--- Work to complete ---
Find the word "Open" in the material below and gather every line that contains it.

--- Records shown ---
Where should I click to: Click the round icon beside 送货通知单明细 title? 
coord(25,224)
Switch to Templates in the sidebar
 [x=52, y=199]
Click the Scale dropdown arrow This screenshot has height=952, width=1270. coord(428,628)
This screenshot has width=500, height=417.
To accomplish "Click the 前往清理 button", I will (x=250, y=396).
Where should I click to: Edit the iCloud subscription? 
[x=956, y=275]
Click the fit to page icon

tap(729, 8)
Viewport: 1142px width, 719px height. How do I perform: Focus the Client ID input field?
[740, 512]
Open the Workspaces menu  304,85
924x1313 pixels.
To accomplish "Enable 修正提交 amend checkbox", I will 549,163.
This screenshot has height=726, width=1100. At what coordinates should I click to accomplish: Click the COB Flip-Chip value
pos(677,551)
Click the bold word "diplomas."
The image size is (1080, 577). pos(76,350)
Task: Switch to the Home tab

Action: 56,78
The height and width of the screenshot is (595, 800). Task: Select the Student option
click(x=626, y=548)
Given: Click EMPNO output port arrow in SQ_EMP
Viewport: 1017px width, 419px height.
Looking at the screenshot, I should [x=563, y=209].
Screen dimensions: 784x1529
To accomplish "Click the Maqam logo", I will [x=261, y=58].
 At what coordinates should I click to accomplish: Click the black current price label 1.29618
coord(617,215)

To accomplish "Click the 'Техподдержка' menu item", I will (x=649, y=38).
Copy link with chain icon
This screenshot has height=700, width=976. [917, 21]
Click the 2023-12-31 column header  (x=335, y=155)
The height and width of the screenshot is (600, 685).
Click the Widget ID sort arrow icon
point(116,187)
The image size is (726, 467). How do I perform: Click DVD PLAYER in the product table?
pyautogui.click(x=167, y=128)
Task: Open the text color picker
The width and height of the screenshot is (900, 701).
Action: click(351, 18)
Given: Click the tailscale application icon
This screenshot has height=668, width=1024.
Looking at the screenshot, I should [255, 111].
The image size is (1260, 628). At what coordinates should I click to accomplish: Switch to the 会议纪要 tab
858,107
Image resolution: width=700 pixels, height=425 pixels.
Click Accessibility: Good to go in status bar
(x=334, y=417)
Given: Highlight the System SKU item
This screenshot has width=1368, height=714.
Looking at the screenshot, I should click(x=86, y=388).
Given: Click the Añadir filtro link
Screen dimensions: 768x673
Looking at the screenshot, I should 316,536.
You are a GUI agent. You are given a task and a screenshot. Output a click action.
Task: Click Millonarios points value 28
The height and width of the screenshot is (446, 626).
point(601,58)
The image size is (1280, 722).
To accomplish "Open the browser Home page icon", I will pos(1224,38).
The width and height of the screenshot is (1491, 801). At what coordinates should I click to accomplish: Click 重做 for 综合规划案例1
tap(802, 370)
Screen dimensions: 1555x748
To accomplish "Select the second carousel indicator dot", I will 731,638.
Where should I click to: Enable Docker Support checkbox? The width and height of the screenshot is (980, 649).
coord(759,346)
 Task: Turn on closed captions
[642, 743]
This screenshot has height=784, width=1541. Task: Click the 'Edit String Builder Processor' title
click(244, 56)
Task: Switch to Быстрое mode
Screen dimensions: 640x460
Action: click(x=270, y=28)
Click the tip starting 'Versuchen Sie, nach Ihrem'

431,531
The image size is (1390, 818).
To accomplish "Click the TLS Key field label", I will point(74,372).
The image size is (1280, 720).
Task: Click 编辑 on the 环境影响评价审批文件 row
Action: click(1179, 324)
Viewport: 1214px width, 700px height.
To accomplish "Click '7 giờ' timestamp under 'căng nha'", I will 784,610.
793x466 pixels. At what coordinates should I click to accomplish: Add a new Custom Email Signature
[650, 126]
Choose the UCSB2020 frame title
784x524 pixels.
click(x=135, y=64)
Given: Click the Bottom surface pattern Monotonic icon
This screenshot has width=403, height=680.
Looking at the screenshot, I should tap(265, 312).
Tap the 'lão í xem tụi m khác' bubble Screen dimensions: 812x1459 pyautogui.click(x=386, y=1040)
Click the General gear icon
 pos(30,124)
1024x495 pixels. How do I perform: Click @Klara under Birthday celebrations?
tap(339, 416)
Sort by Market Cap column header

--- Response below ---
Open the Workspaces menu  304,85
Task: Open the text color picker
To accomplish "Open the browser Home page icon", I will pos(1224,38).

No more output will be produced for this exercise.